JENDA: A JOURNAL OF CULTURE AND AFRICAN WOMEN STUDIES

ISSN: 1530-5686

Issue 8 (2006)

JENDA: A Journal of Culture and African Women Studies

CUT THE HYPOCRISY: PROSTITUTION IS PART OF OUR SOCIETY!

Bubacarr Sankanu


Oldest Medium of Exchange

Sex is mankind’s oldest medium of exchange and Africa is said to be the birthplace of mankind. Therefore addressing the subject of the sex trade pragmatically should be not misinterpreted as “importation of decadent western ideal!” Prostitution was, is and will, always be part of our human society and no amount of moral dictatorship can eliminate it!

The practice of sex in exchange for food and security as in the rural areas, camps, trouble zones or in the “civilised cities” where parents “sell” their daughters to wealthy suitors, is as old as Africa itself - long before the European slave traders arrived! It is always easy to blame western television and materialism for “corrupting our holy African cultures!”

The painful truth is that our compatriots have long been exchanging sex for jobs, for contracts and all kinds of goods and services depending on the sector involved. We are seeing students sleeping with teachers for good results, junior staff sleeping with their bosses for promotion, doctors sleeping with their patients, lawyers sleeping with their clients and even prisoners sleeping with their wardens. All these are qualified applications of sex as medium of exchange in our midst!

As the Sarahule (Soninke) saying goes “if you have a sickness which is refusing to be cured, do not worry much as it will share the same grave with you.” We should stop hiding behind the masks of morality and start addressing this issue of prostitution with common sense as it will exist till the end of mankind.

Before our African political and religious class start ordering the harassments of prostitutes and sexuality rights activists at gun-points, they should allocate part of their defence and extravagant celebration budgets to economic empowerment programmes for young adults and abandoned mothers.

Prostitution is primarily about survival and not promiscuity! I interviewed a lot of prostitutes and they do not have fun in allowing all kinds of “dirty sperms into their womanhoods” - sorry for my language - if men are not paying for their services, the prostitutes will never sell their bodies. Period!

Sex Tourism

I remember very well when the former finance minister Bakary Bunja Darboe warned that “we should not put all our economic eggs in the basket of tourism”, many people did not take heed. Most of the pen-pushers in our government around the “quadrangle gangs” were obsessed with the transformation of our Gambia “into a service-based economy” and care the least.

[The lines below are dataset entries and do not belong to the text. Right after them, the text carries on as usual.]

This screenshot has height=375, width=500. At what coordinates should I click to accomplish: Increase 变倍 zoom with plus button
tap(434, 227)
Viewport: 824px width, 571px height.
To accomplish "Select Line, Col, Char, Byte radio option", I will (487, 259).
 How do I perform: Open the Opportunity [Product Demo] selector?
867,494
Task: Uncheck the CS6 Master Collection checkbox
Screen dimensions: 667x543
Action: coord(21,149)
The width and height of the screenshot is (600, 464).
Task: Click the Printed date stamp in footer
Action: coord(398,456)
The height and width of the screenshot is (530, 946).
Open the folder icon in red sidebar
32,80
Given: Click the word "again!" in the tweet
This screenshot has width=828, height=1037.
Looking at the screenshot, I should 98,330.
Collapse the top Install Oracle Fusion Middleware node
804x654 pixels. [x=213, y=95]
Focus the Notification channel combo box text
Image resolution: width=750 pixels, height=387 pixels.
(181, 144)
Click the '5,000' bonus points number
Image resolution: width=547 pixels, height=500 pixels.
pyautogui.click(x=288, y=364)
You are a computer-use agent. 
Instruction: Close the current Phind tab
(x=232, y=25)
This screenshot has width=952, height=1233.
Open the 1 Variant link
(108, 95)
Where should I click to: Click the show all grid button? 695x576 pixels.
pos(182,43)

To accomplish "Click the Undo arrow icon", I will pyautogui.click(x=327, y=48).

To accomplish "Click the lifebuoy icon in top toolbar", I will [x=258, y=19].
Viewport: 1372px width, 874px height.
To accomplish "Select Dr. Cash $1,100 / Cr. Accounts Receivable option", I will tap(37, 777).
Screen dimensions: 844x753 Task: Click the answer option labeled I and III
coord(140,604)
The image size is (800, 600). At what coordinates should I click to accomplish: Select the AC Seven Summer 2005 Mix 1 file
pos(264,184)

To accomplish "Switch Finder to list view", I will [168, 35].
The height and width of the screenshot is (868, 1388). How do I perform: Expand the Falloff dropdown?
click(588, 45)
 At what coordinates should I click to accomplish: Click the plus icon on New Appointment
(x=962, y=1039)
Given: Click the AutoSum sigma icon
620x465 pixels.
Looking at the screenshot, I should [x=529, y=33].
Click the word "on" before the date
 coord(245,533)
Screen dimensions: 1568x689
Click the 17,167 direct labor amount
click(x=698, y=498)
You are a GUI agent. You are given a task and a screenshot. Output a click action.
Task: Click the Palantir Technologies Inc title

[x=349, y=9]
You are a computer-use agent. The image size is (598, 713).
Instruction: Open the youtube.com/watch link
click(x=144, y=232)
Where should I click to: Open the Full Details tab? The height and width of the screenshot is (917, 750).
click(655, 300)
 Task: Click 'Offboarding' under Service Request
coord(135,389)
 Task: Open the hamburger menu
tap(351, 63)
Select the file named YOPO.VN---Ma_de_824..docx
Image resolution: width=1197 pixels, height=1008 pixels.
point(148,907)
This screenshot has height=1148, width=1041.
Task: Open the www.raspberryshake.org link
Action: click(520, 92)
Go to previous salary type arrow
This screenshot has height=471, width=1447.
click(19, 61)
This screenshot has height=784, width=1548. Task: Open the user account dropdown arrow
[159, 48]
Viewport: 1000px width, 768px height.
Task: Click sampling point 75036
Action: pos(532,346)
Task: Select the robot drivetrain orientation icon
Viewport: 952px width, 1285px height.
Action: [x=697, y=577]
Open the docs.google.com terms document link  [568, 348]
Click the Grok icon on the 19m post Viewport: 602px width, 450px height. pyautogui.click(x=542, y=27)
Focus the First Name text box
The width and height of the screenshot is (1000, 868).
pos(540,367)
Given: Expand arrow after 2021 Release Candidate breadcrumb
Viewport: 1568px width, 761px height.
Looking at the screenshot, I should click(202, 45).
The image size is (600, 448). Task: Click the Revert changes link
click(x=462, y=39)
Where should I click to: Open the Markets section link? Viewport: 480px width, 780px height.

It is an open secret that tourism stimulates the sex trade. All the countries that bank on tourism—Malaysia, Ghana, France, Holland, Brazil, Thailand, Cameroon, Kenya, South Africa, Morocco, Egypt, etc—are all facing the sexual exploitations of their people day in and day out by tourists!

The difference is that some of these affected countries like Holland and Malaysia tried to address it by either legalising it or creating semi-legal mechanisms that enable sex workers maintain comfortable standard of living and pay taxes like the normal bankers, civil servants or trader.

We in the Gambia should wake up for this state of denial. We cannot eat out cake and have it. We say we want tourism we should therefore not be surprised when our Tourism Development Area has become “sex trade development area!”

Recently, the German TV station RTL made a documentary about middle-aged European women who fly to the Gambia on short holidays to have sex with “young, healthy black men.” One of the effected young men told the reporter that his Islamic religion and family background are opposed to male prostitution but insist he had no other income generating alternative. I sympathised with the young man for he could only speak openly with the assurance that the report will not be shown in the Gambia and his family would not know of his double life.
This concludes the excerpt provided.